Assignment → Print exactly the lines from the one that contains "You are a computer-use agent." through the final line of the entries below, both included, and nothing else; omit the pictures.

Records supplied →

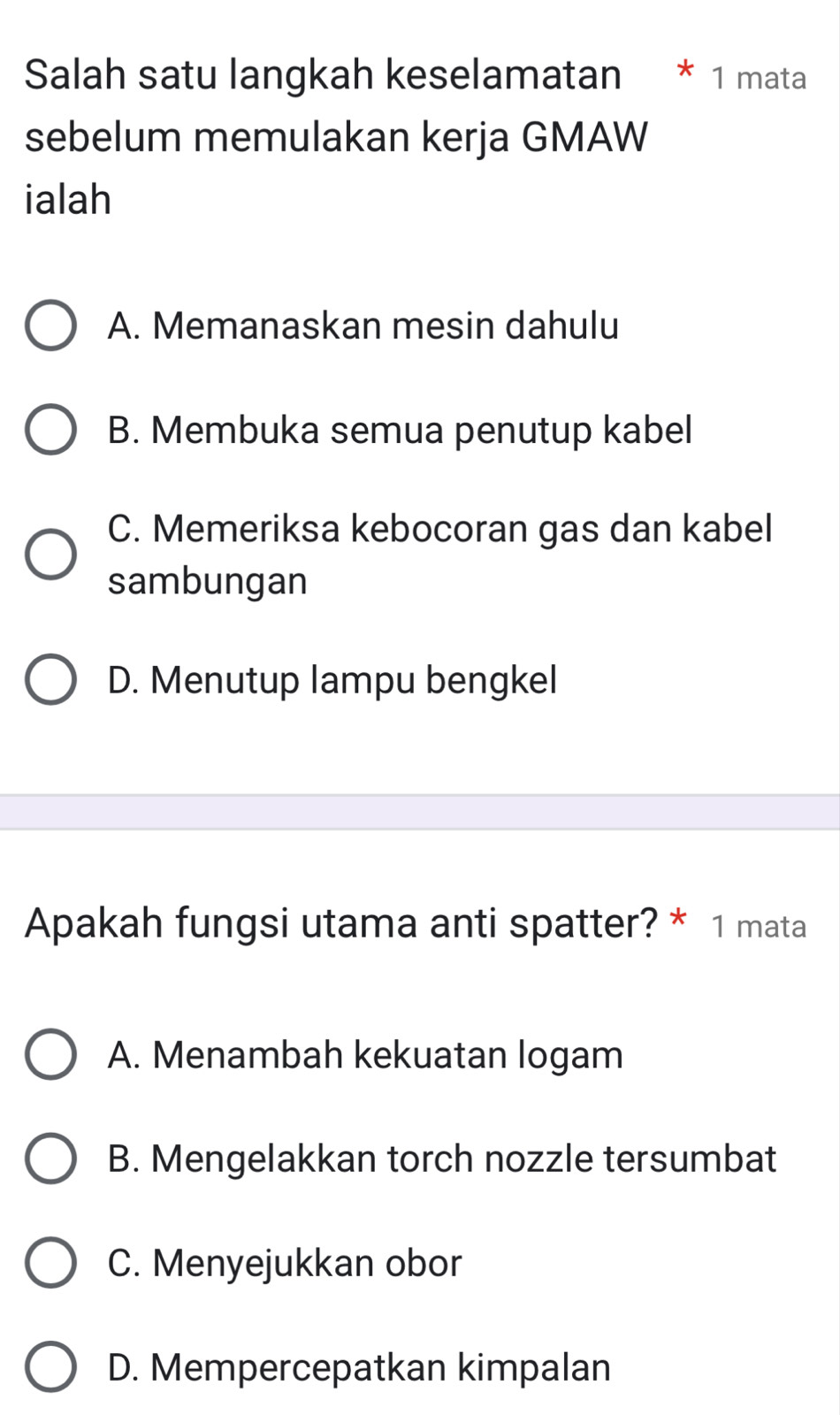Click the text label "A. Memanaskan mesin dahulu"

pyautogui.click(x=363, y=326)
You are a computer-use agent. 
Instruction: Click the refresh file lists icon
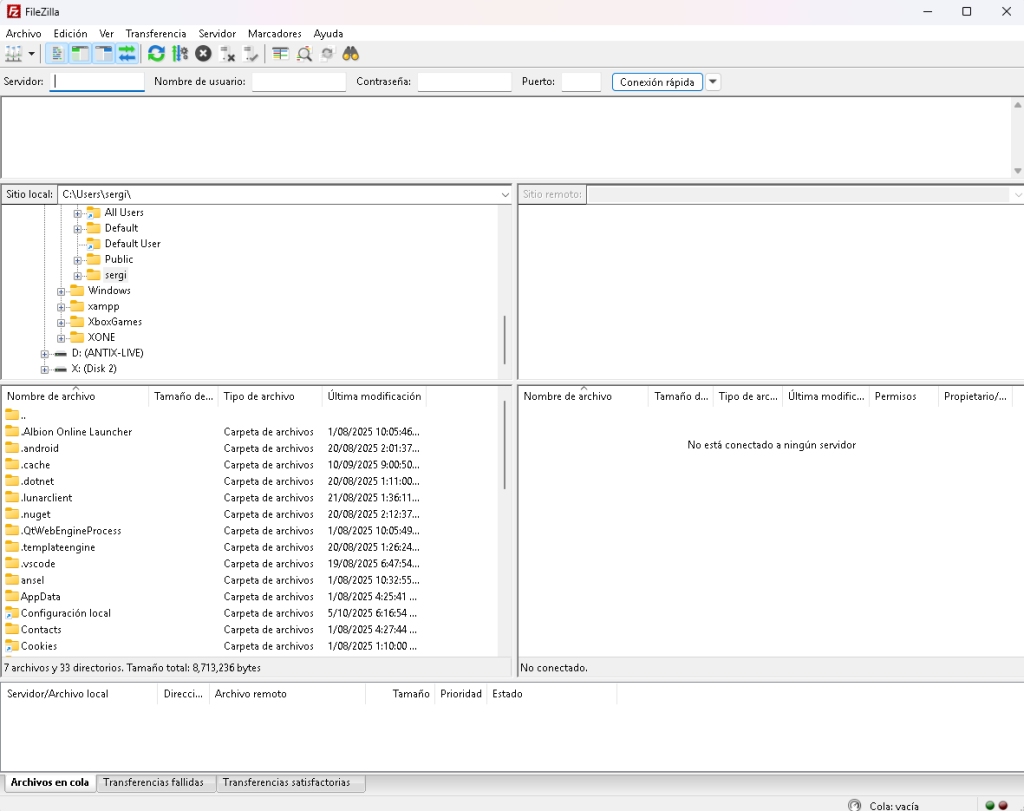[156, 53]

Worked solution →
You are a computer-use agent. 
Instruction: Click the refresh file lists icon
[156, 53]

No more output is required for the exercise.